Leur point commun est d’être toutes des spécialistes au niveau mondial dans leurs domaines d’expertise tels que l’énergie, la construction-BTP, l’assainissement de l’eau, l’environnement ou encore le financement de projets d’infrastructure pour Société Générale.
« Les trois-quarts de ces entreprises étaient déjà membres de la Chambre », confie au Moci Gaelle Dupuis, responsable commerciale et administrative de la CCIFP et coordinatrice du programme FROXI. Quant à celles qui ne l’étaient pas, elles le sont devenues pour adhérer au programme.
De la mise en relation avec des décideurs de haut niveau
Ce discret programme s’adresse aux entreprises françaises qui sont ou non implantées au Pérou.

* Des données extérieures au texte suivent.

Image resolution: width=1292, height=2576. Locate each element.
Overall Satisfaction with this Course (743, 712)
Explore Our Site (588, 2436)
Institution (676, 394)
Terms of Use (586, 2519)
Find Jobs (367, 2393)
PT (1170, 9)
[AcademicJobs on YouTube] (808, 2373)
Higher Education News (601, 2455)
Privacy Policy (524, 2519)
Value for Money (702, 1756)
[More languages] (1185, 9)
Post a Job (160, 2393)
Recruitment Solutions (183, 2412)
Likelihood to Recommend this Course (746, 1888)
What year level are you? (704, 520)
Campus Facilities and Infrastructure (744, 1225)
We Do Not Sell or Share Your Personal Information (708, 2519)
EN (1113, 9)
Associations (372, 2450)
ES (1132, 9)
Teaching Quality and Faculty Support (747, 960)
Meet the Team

FROXI permet à ses membres de se créer un réseau de contacts de qualité, voire de nouer des partenariats avec des acteurs péruviens. Cet aspect de « mise en relation » est l’un des points forts du programme.
Concrètement, les sociétés membres participent à dix réunions dans l’année organisées par la CCIFP. Au cours de ces réunions, elles ont l’opportunité de présenter leur savoir-faire à des décideurs de haut niveau au Pérou : gouverneurs régionaux, institutionnels, ministres du gouvernement, acteurs privés (groupes miniers etc.).
Exemples : le géant minier Antamina, la société minière Souther Copper ou encore l’opérateur espagnol de télécommunications présent au Pérou Telefónica, mais aussi le maire de la ville de Piura, troisième agglomération péruvienne, ou le gouverneur régional de Piura.
Au planning 2020, FROXI a prévu une rencontre avec le gouverneur régional de La Libertad –région recouvrant les trois types de géographie du pays : côte, montagne et forêt amazonienne– ainsi que le ministre du Logement, de la construction et de l’assainissement.
Présenter une offre « France » collective
L’objectif pour la CCIFP est de présenter ensemble les entreprises françaises. « Nous sommes plus attractifs et plus forts à plusieurs », estime Gaelle Dupuis. « Les entreprises du programme ont des savoir-faire complémentaires », souligne-t-elle. Le coût d’adhésion au programme varie. « Le coût va dépendre de la participation aux réunions », explique la coordinatrice de FROXI.
L’enjeu est de faciliter la promotion des savoir-faire français et présenter aux interlocuteurs péruviens « un vaste panel de compétences », assure Gaelle Dupuis. Libre ensuite à chaque entreprise de développer la relation initiée dans le cadre du groupe de manière individuelle et confidentielle en dehors du programme.
Les entreprises sont appuyées par l’ambassade de France dont le Service économique est à l’initiative du programme FROXI. « L’ambassadeur de France au Pérou Antoine Grassin est présent à chaque réunion qu’il introduit », relate la coordinatrice de FROXI. « Sa présence ouvre des portes », confie-t-elle. Et, elle permet aux entreprises de se réunir sous la bannière « France » et d’être davantage crédibles aux yeux de leurs interlocuteurs gouverneurs régionaux, ministres…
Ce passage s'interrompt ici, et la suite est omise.